## TUGAS A:
Terjemahkan kalimat dari bacaan tentang hujan buatan di Jawa bagian barat ini ke dalam bahasa Inggris: "Sementara hujan dengan intensitas ringan hingga sedang terjadi di wilayah Kabupaten Lebak, Kabupaten Tangerang, Depok, dan Tangerang Selatan."
## TUGAS B:
Teruskan bacaan tentang hujan buatan di Jawa bagian barat, mulai setelah baris terakhirnya.
---------- BACAAN
Dalam penjelasan dari BMKG, data TMC pada periode 19 – 21 Agustus 2023 untuk wilayah Jawa bagian barat berhasil menunjukkan curah hujan pada tanggal 20 Agustus 2023 dengan intensitas sedang hingga lebat di beberapa bagian wilayah Kabupaten Bogor. Sementara hujan dengan intensitas ringan hingga sedang terjadi di wilayah Kabupaten Lebak, Kabupaten Tangerang, Depok, dan Tangerang Selatan.
Lebih lanjut, pada tanggal 27 Agustus 2023, TMC untuk wilayah Jawa bagian barat juga berhasil mencatat curah hujan dengan intensitas sedang hingga lebat di beberapa wilayah, seperti Kabupaten Bogor dan Depok. Sedangkan hujan dengan intensitas ringan hingga sedang terjadi di wilayah Depok, Bogor, Jakarta Pusat, Jakarta Selatan, Jakarta Barat, Jakarta Utara, Jakarta Timur, dan Tangerang Selatan.
Apa Itu Hujan Buatan?
--------------------
---------- DATA
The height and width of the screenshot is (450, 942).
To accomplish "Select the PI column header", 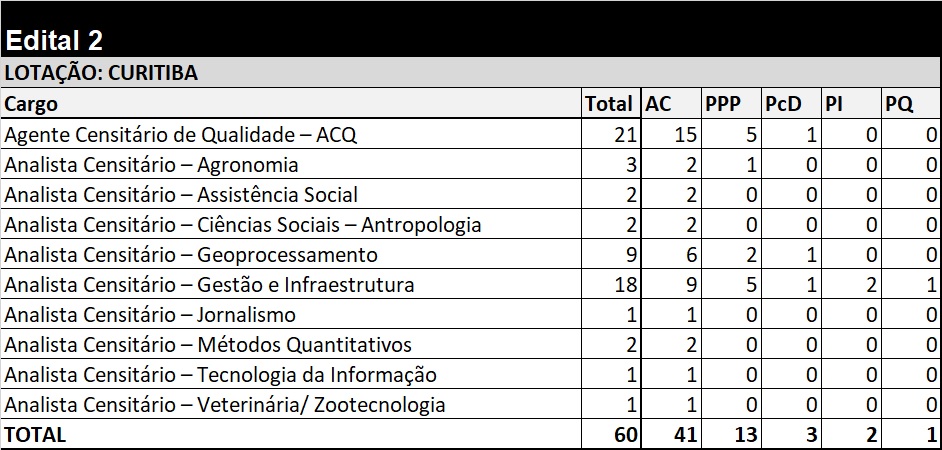I will [851, 103].
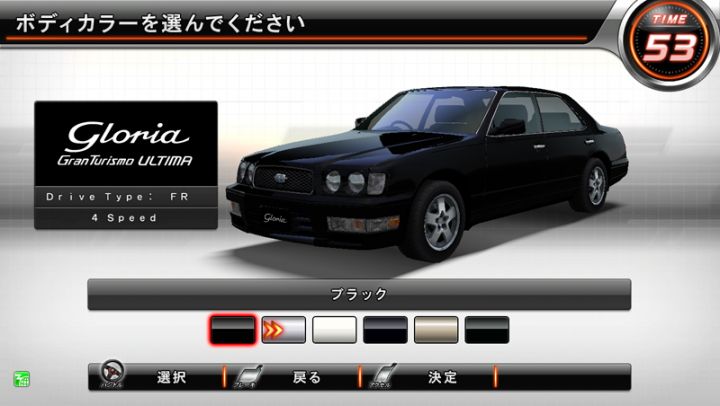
--------------------
## JAWABAN A:
Meanwhile, light to moderate rain occurred in Lebak Regency, Tangerang Regency, Depok, and South Tangerang.

## JAWABAN B:
Melansir laman situs Badan Riset dan Inovasi Nasional (BRIN) hujan buatan, juga dikenal sebagai teknologi modifikasi cuaca, melibatkan penyemaian awan menggunakan bahan-bahan higroskopik yang mampu menyerap air. Hal ini bertujuan untuk meningkatkan pertumbuhan butir-butir hujan dalam awan dan secara lebih cepat memicu terjadinya hujan.
Secara sederhana, penyemaian awan adalah proses menggabungkan berbagai jenis bahan kimia. Bahan yang digunakan di antaranya iodida perak, es kering, dan natrium klorida atau disebut juga garam dapur. Selanjutnya bahan tersebut ditaburkan ke awan untuk menebalkan awan tersebut dan meningkatkan peluang terjadinya hujan.
Proses ini dilakukan menggunakan pesawat dan sering dijelaskan sebagai seni dan ilmu dalam menciptakan hujan buatan oleh para ilmuwan. Ada dua teknik utama dalam penyemaian awan dalam proses hujan buatan, yaitu higroskopis dan glaciogenic.
Penyemaian awan higroskopis bertujuan untuk mempercepat penggabungan tetesan dalam awan cair, sehingga menghasilkan tetesan besar yang mulai mengendap. Konsep teknik lainnya, penyemaian awan glaciogenic. Tujuan teknik ini adalah untuk memicu produksi es dalam awan superdingin, yang menghasilkan presipitasi, yaitu proses turunnya air atau partikel-padatan dari atmosfer ke permukaan bumi, seperti hujan atau hujan es.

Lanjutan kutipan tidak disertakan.